**Stored data entries**
--
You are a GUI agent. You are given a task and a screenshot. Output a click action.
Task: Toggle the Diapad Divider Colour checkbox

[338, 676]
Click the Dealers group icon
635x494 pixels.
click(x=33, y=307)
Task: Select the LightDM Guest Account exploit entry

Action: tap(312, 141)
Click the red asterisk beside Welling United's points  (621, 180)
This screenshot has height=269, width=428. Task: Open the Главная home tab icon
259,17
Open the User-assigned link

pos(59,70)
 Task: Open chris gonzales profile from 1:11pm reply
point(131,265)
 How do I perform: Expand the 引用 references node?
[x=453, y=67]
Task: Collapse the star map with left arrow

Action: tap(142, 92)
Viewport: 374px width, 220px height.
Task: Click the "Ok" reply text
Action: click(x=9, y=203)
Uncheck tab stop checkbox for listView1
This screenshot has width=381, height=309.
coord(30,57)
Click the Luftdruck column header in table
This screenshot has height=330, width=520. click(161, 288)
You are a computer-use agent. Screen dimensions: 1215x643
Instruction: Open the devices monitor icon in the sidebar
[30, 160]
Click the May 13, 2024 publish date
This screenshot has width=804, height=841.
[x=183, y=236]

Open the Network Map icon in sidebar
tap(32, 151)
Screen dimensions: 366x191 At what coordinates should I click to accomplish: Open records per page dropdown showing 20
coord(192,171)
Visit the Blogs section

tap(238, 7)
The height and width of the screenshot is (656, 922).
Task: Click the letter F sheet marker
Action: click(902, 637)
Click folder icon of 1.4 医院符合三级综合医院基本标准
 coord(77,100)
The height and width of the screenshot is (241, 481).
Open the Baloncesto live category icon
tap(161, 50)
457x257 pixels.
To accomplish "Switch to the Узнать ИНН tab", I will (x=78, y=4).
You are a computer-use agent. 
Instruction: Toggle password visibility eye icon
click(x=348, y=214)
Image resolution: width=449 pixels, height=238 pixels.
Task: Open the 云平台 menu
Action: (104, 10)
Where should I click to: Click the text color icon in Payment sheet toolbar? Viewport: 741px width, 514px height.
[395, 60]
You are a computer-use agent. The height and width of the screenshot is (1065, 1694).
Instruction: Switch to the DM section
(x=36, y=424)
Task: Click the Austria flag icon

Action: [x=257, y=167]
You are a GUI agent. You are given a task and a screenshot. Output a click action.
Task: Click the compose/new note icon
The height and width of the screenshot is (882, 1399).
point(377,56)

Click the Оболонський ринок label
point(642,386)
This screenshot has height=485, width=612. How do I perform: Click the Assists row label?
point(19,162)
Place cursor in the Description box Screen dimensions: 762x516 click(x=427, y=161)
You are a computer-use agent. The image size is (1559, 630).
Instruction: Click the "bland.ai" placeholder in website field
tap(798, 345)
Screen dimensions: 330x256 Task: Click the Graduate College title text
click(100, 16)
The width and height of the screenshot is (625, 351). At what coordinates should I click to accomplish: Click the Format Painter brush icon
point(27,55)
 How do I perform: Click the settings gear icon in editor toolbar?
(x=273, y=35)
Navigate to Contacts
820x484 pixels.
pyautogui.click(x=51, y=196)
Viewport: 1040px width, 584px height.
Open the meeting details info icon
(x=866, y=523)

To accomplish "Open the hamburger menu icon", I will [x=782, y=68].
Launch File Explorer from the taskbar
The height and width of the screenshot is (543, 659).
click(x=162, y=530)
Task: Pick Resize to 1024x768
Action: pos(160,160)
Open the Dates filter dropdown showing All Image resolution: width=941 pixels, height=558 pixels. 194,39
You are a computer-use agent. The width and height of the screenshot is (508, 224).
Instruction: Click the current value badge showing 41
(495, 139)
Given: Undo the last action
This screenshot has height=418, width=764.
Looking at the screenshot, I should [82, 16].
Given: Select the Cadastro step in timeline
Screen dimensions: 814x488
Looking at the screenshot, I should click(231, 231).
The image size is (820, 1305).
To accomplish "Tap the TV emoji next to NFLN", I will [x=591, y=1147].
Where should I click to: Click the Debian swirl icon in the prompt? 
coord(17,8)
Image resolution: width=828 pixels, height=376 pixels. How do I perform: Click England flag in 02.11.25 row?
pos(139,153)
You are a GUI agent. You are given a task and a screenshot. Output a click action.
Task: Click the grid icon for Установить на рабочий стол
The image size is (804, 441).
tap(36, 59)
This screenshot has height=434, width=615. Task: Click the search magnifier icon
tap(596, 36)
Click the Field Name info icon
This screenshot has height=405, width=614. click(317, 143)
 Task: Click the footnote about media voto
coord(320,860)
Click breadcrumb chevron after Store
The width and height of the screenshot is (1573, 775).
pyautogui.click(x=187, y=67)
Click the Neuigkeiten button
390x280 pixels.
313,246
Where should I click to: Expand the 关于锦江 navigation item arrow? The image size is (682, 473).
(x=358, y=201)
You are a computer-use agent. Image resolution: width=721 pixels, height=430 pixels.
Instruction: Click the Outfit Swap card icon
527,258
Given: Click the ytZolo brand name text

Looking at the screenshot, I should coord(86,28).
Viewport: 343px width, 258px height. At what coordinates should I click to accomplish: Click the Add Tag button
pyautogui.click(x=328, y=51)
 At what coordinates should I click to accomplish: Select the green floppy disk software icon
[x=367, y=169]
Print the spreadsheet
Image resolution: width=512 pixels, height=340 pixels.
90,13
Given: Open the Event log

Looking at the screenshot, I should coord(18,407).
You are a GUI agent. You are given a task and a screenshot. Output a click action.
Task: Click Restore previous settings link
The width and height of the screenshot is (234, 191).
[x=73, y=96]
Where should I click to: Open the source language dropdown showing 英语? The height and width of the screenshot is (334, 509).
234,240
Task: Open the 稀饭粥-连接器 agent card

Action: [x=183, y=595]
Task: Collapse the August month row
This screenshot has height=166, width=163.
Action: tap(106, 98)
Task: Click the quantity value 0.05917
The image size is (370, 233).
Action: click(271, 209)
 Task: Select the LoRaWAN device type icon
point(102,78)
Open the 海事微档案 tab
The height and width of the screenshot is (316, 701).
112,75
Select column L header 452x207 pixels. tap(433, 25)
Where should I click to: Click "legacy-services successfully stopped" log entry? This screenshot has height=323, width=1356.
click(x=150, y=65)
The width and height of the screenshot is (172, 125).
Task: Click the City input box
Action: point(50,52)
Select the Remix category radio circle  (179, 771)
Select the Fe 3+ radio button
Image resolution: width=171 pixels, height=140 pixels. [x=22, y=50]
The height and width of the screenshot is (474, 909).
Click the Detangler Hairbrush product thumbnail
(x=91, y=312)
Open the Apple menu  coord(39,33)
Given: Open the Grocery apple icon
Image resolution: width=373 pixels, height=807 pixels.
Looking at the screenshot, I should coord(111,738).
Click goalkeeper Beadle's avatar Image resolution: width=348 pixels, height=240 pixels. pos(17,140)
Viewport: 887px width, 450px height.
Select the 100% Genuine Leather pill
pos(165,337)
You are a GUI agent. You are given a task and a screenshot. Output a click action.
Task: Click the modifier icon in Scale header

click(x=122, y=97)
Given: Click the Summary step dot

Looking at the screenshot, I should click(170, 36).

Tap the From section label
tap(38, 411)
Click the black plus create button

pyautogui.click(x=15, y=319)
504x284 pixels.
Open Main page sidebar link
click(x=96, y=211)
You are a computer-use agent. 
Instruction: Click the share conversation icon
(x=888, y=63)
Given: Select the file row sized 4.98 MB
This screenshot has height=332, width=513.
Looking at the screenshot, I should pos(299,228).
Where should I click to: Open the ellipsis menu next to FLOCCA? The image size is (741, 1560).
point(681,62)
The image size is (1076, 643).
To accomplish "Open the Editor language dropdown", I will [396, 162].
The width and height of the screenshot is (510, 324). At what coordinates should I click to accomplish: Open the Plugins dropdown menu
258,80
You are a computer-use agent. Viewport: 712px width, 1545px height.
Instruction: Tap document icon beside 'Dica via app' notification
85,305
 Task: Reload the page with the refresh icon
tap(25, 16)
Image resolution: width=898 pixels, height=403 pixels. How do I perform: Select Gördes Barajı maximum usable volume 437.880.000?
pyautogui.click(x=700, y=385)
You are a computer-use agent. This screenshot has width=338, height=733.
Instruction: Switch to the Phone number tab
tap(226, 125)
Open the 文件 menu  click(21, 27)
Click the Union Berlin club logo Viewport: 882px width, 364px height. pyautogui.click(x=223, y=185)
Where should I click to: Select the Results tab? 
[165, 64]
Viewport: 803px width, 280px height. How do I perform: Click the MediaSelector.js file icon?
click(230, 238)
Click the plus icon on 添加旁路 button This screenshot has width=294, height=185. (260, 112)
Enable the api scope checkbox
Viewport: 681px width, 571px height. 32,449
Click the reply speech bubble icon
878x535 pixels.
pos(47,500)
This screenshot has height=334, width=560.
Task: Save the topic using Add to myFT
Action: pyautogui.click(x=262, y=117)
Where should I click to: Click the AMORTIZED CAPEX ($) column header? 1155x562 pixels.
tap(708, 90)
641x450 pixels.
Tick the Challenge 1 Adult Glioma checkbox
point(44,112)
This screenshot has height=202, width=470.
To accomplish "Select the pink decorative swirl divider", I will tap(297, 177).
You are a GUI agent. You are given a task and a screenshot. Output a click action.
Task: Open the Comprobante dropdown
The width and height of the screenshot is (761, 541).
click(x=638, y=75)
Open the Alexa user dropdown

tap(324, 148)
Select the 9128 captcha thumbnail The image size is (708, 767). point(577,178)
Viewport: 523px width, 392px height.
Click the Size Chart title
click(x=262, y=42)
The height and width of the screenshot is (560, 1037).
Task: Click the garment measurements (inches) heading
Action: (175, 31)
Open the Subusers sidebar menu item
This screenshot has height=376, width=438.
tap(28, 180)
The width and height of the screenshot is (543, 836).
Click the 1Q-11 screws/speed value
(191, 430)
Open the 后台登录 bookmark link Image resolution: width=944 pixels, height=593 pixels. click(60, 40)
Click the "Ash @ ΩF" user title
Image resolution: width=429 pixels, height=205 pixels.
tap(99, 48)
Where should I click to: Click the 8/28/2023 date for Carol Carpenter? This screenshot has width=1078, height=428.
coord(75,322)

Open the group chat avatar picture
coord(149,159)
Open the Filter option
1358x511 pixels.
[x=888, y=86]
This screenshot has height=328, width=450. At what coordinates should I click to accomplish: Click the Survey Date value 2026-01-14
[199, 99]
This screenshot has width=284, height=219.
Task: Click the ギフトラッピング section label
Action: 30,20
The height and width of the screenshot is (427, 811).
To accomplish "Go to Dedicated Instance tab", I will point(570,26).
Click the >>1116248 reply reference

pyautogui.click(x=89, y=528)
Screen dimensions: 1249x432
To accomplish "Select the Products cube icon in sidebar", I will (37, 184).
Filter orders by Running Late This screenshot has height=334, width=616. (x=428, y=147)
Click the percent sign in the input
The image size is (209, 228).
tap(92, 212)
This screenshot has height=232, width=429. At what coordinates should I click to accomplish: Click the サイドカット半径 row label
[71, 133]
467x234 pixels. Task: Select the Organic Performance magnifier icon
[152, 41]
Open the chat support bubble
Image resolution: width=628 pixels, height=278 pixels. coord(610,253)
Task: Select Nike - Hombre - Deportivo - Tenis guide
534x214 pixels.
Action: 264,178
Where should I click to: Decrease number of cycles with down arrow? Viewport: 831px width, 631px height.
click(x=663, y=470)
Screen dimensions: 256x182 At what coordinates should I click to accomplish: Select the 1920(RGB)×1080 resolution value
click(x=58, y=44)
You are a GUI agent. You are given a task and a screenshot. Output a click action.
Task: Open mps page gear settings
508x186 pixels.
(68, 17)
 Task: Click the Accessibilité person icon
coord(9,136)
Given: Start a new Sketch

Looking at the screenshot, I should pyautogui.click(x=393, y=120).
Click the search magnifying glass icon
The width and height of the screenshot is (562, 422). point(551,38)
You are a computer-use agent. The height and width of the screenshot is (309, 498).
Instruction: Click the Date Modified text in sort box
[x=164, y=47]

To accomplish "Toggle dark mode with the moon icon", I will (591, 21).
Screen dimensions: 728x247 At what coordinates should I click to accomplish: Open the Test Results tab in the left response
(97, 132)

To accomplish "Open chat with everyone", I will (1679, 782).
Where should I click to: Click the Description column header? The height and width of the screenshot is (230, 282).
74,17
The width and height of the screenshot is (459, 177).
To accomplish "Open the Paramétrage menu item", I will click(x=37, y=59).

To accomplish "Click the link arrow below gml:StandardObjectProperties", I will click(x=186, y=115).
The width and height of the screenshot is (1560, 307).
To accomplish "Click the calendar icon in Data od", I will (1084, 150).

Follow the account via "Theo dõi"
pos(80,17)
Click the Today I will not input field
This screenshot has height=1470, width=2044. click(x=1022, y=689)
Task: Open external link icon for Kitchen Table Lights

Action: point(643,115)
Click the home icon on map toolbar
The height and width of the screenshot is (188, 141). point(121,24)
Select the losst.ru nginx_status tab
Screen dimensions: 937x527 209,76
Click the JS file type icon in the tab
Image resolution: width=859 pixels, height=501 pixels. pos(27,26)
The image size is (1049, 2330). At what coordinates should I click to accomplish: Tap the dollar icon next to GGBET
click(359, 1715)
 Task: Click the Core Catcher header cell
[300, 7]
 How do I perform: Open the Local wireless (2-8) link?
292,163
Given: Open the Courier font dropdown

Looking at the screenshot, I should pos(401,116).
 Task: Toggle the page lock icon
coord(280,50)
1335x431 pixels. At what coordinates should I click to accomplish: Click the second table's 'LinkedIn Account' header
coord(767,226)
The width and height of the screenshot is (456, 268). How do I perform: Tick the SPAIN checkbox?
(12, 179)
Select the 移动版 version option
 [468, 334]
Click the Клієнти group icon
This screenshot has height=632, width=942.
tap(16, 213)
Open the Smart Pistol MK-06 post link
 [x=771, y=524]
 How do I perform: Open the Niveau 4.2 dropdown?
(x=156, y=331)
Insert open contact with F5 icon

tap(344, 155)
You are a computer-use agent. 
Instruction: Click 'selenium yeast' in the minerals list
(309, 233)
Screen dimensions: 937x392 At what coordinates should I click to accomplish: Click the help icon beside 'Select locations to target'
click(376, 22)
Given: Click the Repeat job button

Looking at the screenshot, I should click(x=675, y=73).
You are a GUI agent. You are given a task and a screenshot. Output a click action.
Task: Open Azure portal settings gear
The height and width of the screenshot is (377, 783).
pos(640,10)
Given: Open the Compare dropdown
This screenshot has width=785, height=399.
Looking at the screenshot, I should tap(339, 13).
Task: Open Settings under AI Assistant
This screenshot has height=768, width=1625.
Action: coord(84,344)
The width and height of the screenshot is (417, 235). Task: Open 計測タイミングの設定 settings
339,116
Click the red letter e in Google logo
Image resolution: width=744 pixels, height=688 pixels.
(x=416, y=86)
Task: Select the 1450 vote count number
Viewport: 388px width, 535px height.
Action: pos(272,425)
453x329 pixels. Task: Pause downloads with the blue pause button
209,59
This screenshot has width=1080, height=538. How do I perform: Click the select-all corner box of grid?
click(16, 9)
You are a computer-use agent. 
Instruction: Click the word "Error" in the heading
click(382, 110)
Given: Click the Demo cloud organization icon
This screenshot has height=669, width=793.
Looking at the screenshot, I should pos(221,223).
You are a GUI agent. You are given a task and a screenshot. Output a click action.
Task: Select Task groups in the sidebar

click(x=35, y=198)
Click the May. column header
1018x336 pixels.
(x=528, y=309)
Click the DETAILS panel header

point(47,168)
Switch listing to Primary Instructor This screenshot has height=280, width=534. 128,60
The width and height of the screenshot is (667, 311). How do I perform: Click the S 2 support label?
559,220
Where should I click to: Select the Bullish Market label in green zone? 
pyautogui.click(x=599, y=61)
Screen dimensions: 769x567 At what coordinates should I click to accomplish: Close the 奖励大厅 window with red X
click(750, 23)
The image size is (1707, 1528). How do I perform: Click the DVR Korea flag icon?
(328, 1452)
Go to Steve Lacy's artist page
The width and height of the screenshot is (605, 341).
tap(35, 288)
--
Search the records for the word "logo", then list every line that has it.

Click the Union Berlin club logo Viewport: 882px width, 364px height. pyautogui.click(x=223, y=185)
Click the red letter e in Google logo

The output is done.